Data records:

▽

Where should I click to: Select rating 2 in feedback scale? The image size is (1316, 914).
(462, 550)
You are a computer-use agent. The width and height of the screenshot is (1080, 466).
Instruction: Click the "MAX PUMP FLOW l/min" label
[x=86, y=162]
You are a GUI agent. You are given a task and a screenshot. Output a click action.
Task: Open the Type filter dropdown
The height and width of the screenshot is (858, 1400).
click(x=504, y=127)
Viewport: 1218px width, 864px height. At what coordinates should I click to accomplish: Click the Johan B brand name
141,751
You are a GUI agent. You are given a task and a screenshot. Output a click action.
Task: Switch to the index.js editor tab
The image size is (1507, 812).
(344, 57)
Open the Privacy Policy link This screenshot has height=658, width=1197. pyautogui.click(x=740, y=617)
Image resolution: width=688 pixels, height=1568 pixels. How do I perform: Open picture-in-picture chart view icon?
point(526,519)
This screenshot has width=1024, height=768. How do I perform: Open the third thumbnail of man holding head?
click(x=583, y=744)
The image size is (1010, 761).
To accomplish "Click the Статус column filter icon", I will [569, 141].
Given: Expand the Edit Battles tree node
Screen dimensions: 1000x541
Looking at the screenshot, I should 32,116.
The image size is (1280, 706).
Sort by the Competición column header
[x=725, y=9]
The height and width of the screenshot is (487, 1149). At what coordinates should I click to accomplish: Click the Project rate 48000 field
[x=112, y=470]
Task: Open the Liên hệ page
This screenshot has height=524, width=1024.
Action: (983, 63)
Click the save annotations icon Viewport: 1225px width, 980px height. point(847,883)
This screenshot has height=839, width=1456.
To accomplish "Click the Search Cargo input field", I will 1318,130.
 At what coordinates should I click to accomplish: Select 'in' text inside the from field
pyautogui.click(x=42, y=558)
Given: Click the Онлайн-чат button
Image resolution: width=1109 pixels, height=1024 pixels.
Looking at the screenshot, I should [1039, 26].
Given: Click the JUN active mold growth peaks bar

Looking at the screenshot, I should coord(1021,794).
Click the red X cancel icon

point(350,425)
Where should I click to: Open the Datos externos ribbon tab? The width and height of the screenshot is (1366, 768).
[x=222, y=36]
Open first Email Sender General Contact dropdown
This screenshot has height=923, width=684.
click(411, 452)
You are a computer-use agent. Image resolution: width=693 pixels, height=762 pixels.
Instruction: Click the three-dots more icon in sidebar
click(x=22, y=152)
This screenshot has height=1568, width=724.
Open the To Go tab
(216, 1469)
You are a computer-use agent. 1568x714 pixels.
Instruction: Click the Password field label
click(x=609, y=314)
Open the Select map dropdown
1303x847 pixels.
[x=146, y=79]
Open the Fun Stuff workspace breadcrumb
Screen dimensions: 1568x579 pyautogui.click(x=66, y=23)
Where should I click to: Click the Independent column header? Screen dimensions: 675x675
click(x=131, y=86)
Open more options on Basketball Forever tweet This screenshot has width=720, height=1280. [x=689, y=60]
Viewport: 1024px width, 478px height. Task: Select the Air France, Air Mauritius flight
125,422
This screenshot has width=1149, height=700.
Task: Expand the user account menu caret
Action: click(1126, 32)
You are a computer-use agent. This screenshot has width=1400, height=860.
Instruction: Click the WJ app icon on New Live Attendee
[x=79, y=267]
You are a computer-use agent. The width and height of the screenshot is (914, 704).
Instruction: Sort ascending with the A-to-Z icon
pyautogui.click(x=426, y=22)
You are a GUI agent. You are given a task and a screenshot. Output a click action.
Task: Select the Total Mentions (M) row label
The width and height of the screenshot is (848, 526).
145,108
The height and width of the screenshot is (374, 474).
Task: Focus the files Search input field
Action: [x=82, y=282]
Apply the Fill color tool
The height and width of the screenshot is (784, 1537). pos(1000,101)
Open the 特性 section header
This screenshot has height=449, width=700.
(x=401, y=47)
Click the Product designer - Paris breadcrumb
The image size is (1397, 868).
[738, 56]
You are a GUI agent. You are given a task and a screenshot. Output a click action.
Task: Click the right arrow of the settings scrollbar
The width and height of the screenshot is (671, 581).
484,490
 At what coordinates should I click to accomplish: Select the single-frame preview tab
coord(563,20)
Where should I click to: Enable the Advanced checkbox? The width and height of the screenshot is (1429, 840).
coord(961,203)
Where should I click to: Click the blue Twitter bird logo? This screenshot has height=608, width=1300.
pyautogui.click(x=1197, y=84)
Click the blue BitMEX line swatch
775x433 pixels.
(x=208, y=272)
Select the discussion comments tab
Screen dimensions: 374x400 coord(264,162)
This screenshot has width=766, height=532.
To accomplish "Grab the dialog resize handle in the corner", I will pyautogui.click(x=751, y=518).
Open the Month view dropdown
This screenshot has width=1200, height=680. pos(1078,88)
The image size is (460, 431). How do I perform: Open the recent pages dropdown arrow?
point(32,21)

△

Given request: Reproduce everything in the material above from the line containing "Where should I click to: Click the blue" down through the final line, unchanged.

Complete response:
Where should I click to: Click the blue Twitter bird logo? This screenshot has height=608, width=1300.
pyautogui.click(x=1197, y=84)
Click the blue BitMEX line swatch
775x433 pixels.
(x=208, y=272)
Select the discussion comments tab
Screen dimensions: 374x400 coord(264,162)
This screenshot has width=766, height=532.
To accomplish "Grab the dialog resize handle in the corner", I will pyautogui.click(x=751, y=518).
Open the Month view dropdown
This screenshot has width=1200, height=680. pos(1078,88)
The image size is (460, 431). How do I perform: Open the recent pages dropdown arrow?
point(32,21)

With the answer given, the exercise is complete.